» **GIVEN DATA**
*** Begin section ***

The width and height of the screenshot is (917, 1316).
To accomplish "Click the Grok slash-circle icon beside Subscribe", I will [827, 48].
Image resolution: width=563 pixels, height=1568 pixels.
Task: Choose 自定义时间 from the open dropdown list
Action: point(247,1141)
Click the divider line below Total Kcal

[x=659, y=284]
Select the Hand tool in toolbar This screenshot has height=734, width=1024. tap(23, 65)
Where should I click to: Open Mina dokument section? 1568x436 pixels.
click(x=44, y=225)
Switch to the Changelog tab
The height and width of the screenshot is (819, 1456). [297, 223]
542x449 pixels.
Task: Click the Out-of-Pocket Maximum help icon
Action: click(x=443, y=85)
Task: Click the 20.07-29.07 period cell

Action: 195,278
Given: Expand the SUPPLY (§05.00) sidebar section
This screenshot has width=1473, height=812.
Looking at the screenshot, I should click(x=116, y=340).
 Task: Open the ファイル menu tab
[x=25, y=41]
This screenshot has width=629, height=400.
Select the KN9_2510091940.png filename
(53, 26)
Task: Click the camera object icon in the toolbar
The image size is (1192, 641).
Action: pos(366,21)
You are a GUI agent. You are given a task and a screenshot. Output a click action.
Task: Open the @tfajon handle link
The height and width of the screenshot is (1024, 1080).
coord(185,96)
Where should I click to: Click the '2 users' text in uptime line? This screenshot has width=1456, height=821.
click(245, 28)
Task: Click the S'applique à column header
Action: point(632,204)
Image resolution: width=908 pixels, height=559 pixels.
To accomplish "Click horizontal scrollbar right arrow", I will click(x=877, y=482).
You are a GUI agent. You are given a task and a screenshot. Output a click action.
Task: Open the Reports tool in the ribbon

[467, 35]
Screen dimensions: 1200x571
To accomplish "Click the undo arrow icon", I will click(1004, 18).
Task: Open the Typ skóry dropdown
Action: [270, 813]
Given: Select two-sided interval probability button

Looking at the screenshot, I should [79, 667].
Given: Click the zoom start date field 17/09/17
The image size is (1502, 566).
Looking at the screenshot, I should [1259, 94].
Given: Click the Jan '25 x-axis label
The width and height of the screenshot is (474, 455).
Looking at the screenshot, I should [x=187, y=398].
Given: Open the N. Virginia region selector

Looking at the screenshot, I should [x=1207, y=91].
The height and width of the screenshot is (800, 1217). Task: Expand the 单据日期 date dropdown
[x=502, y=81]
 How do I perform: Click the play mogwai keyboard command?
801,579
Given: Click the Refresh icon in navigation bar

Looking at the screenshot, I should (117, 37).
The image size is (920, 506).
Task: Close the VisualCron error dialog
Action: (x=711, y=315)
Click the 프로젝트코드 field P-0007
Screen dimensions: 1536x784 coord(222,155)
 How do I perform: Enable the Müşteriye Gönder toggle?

*** End section ***

» **WORK INSTRUCTIONS**
Gather from the entries above all lines that include the string "toolbar".

» **TASK SOLUTION**
Select the Hand tool in toolbar This screenshot has height=734, width=1024. tap(23, 65)
Task: Click the camera object icon in the toolbar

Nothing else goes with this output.